Seguidamente, Sanguinetti se preguntó "cómo se explica que un régimen que acaba de hacer ese tipo de atrocidad (el fusilamiento de tres personas) que condenaría cualquier gobierno de América Latina, cómo es posible que un viejo dictador de 44 años sea aplaudido en un Parlamento electo (el argentino) como si fuera una esperanza".

"Y ahí es donde se conjugan resortes psicológicos profundos de una sociedad que sin ninguna duda también tienen que preocupar. Porque, ¿qué se aplaude de Fidel? La mística revolucionaria, como si la revolución cubana siguiera siendo una revolución romántica de una utopía que fue hace 44 años", agregó.

Sin embargo, el ex presidente dijo que "sigue subsistiendo el mito".

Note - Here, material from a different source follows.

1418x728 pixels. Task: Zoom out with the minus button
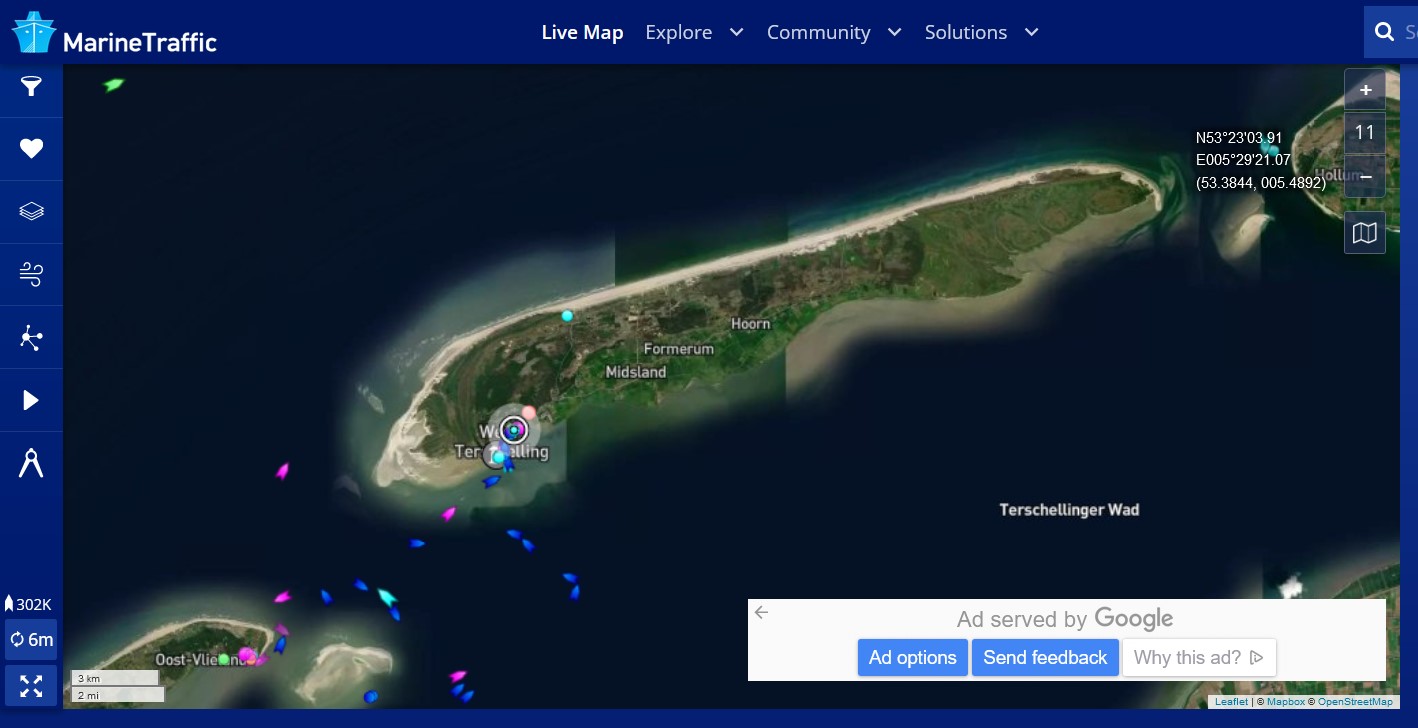[x=1364, y=176]
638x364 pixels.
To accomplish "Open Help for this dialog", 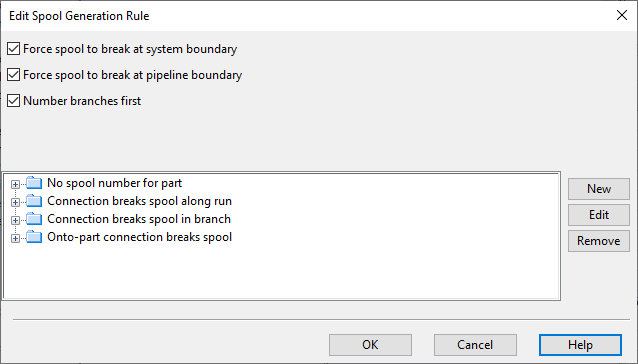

"Es muy triste ver que en la Facultad de Derecho (de Buenos Aires) se hace un acto en el cual habla alguien que acaba de fusilar a tres personas" y también "que un Parlamento electo por el pueblo glorifique y ensalse a quien representa todos los principios contrarios", afirmó el ex jefe de Estado.

Además, Sanguinetti volvió a advertir que Estados Unidos debería terminar con el embargo económico contra la isla. "Es un error, que incomprensiblemente se comete de mantener un embargo que no tiene sentido, que se ha demostrado ineficaz" y "un símbolo de resistencia al poderoso que le da esa aureola romántica muy equivocada a un régimen autoritario".

Preguntado si veía a algún sector en Uruguay identificado con el régimen cubano, Sanguinetti respondió que "todos sabemos que hay una parte del país que piensa así, lo cual lamentamos. Lo único que nos gustaría es pedir reflexión para que se piense y se vean los hechos".

SILENCIO. En otro momento, Sanguinetti reconoció que durante los tres últimos años ha evitado introducirse en el "debate cotidiano" por "una actitud de prudencia".

"Habiendo un presidente de mi partido mi palabra debía ser cuidadosa porque cualquier matiz de inflexión entre la palabra del ex presidente y la del presidente podía dar lugar a interpretaciones, a conjeturas y por eso he mantenido y mantengo una línea de prudencia en cuanto a mezclarme en los debates del día. No por eso uno deja de estar activo y de estar reflexionando", explicó.

Respecto a la situación actual del país, el ex presidente dijo que se está en una "crisis, la más grande del siglo, que nos vino desde la Argentina" pero "esto pasará algún día y habrá que retomar el camino de mirar hacia adelante, mas allá de las medidas que se tomaron para estabilizar el enfermo".

Añadió que "en términos generales" se han acompañado las medidas implementadas por el gobierno "más allá de que hayamos compartido o no. Muchas veces no hemos compartido ciertas medidas y lo hemos dicho en los ámbitos que corresponde, pero no hemos salido a debatirlas".

Mercosur, una prioridad

Respecto al Mercosur, Sanguinetti admitió que "los intereses particulares muchas veces nos han enredado", pero destacó que "este es un momento en que todos los gobiernos dicen que es la prioridad".

Apuntó entonces que el Mercosur "ha tenido fragilidades", "debilidades" y "momentos en los que todos hemos bajado el entusiasmo frente a él (...) los intereses particulares muchas veces nos han enredado, los lobbies de un lado y de otro han presionado" y esa sumatoria "nos ha ido generando cierto ‘mercopesimismo’" pero "este es un momento en que todos los gobiernos (de los países miembros) dicen que el Mercosur es la prioridad".

"Yo creo que esto es así y va a depender de Brasil, que es el mercado más grande y el que tiene que asumir que el Mercosur es una carretera de ida y vuelta", en materia de intercambio comercial que, no se puede entorpecer "por intereses que puedo entender pero no aceptar".